Source constante d'admiration, le vol animal, et tout particulièrement celui des Oiseaux, a toujours nourri la réflexion philosophique, voire religieuse, de l'humanité et tient une place de choix dans les mythologies classiques comme dans le bagage culturel de tous les peuples. Il n'est pas de phénomène qui ait suscité davantage de spéculations, qui ait autant donné prise aux rêveries des poètes, aux élans des mystiques.
À l'époque classique, l'analyse rationnelle des phénomènes physiques impliqués par le vol animal prend le pas, peu à peu, sur la rêverie émerveillée. Aux xviiie et xixe siècles, la confrontation de plus en plus précise de la structure à la fonction, malgré des difficultés pratiques extrêmes, conduit à une analyse plus poussée de la machine volante animale et du phénomène du vol. La synthèse des résultats acquis va favoriser la réalisation, d'abord très progressive et imparfaite, puis plus perfectionnée de l'« oiseau artificiel », l'avion.
En ce sens, on peut dire que le désir de voler et l'exemple de la solution du « plus lourd que l'air » fourni par le vol animal furent à l'origine du développement de l'aviation. Malgré l'essor foudroyant de l'aéronautique et de l'aérodynamique, le vol animal conserve toujours son pouvoir de fascination sinon son mystère, et les réalisations techniques les plus élaborées sont bien loin de satisfaire au rêve mythique de ce vol silencieux, sans effort apparent, rapide ou immobile, infiniment sûr et maniable, dont la nostalgie reste profondément ancrée au cœur de l'homme. À chaque génération, le rêve d'Icare n'est-il pas, en effet, suggéré à l'enfant par le spectacle de l'oiseau ?
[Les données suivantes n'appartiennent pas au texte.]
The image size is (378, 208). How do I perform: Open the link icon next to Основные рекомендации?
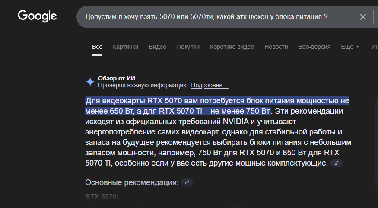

1. Les grandes fonctions liées au vol
Le vol complet, c'est-à-dire le maintien stationnaire d'un animal dans l'atmosphère ou son déplacement volontaire, actif, dans les trois dimensions de l'espace, implique la réalisation simultanée de trois fonctions élémentaires, la sustentation, la propulsion et la régulation (ou équilibration).